3. Family cooperation

If the person with Alzheimer's is a member of your family, your immediate family is likely to be your primary source of support and relief. Siblings often trade off care duty and share financial burdens.

But there are tremendous emotional benefits to a united family, too. Decision making is much easier when families are in general agreement. You'll also be less likely to feel guilty or isolated, second-guess yourself, or waste mental energy feeling resentful or unappreciated if you can all work toward consensus (or at least mutual respect).

Having the support of your partner and children, if you have them, similarly removes a huge source of stress.

Work to keep everyone on the same page regarding the person's condition and the important decisions that must be made. When there's friction, consider bringing in a third party -- such as a respected relative or a neutral geriatric care manager -- to mediate.

Be aware from the get-go that Alzheimer's caregiving can become a source of marital conflict if your partner feels that you're neglecting him or your "other" family. Take care not to discount criticisms in this vein. And do what you can to keep your other relationships strong. You may need to bring in outside care to achieve this goal, and you shouldn't feel guilty if you do. Your relationships with your partner, family, and close friends will likely outlive the person with Alzheimer's if tended well.

4. Community resources

Alzheimer's-related services offer practical and emotional support that can transform a difficult time into one with pleasant moments, too. What's more, learning about respite care, caregiver training, and assistive devices to make physical care easier has been found to ease stress and delay the need to place a loved one in a nursing home, according to a 1997 Urban Institute report.

You'll particularly need outside support if you're coping with wandering, sundowning, or disturbed sleep.

You may be surprised by the variety of people, programs, and devices available to make your life easier, many of them at little expense. Start by conferring with the doctor of the person you're caring for and branch out to specialists, geriatric care consultants, therapists, and community programs such as respite care. Alzheimer's disease associations and support groups are often free and a great way to receive emotional support as well as to learn caregiving tips and ideas.

5. Realistic expectations

Not having a clear picture of your situation or the prognosis sets you up for rude awakenings or a lot of unnecessary struggle. Once you know what to expect, you can adjust your expectations accordingly. This process also makes it easier to accept his fate.

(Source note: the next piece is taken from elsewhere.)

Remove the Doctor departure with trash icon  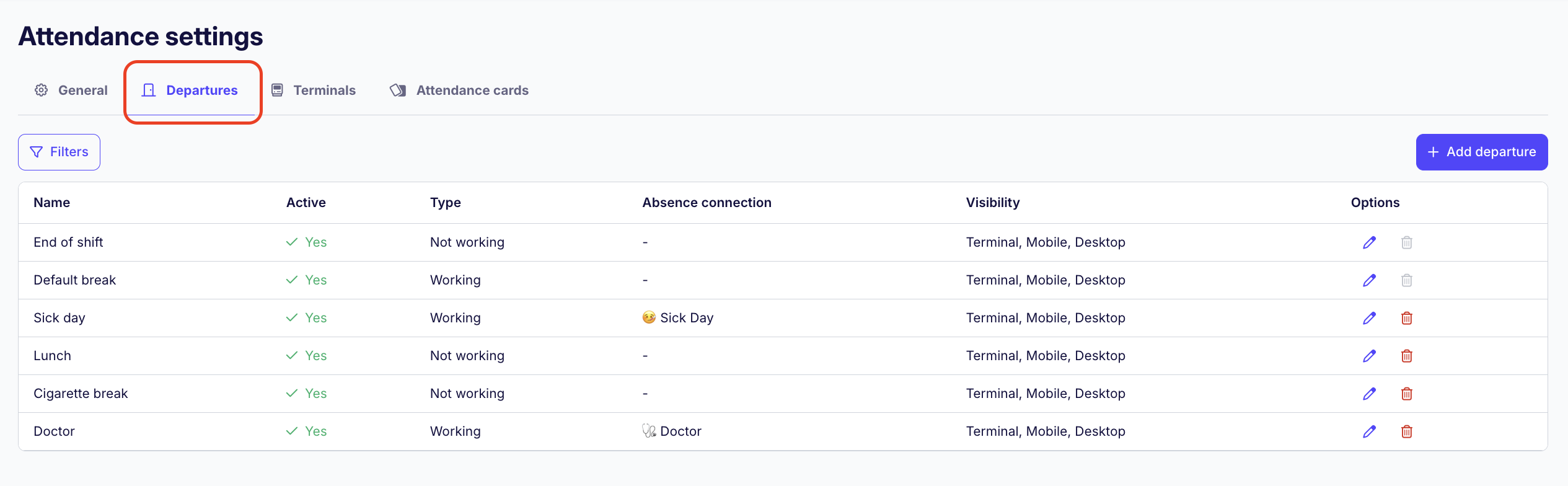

Learn as much as you can about Alzheimer's and stay abreast of what to expect at different stages of the disease. Talk to others who've lived through the caregiving experience on message boards or in support groups. You'll be better able to deal with what you're going through and gain a peek at what could lie ahead.

You'll learn from experience to be realistic about expectations for the person with Alzheimer's. Keep outings with friends relatively brief and uncomplicated. Figure out what kinds of food, activities, music, and other daily routines work -- and stick to them.

Be realistic, too, about your expectations for family members. Distant siblings may simply not be able to devote the same time to caregiving as those nearby, for example. Children may be disturbed or frightened by the changes in a grandparent and shouldn't be expected to understand the disease and pursue the same kind of relationship as before.

6. A game plan

Alzheimer's disease is progressive, which means that while the person with Alzheimer's may stabilize for a long stretch of time, he'll never recover lost abilities. He'll only gradually worsen over time.

It's one thing to understand the progression of the disease but a different matter to put a corresponding action plan in place. Having a plan makes the emotional transition easier and helps everyone understand the needs involved, financial and otherwise.

You may not be able to address every possibility, but you can start by researching what's likely to happen when -- and your corresponding options. Start by dividing your planning into stages:

• What needs to happen at this stage in terms of care?

• Who will provide care?

• Where will he live?

For example, soon after diagnosis you'll need to arrange access to medical, legal, and financial records, as well as the transfer of decision-making authority to you, another family member, or a close friend. By the end stage, someone with Alzheimer's needs round-the-clock care, and you can start to figure out where that would take place and by whom.

Start conversing with family members about these things now, even if they're difficult. Get the input of the doctor, a geriatric care manager, and other professionals involved in her case. In the long run, you'll be glad you did.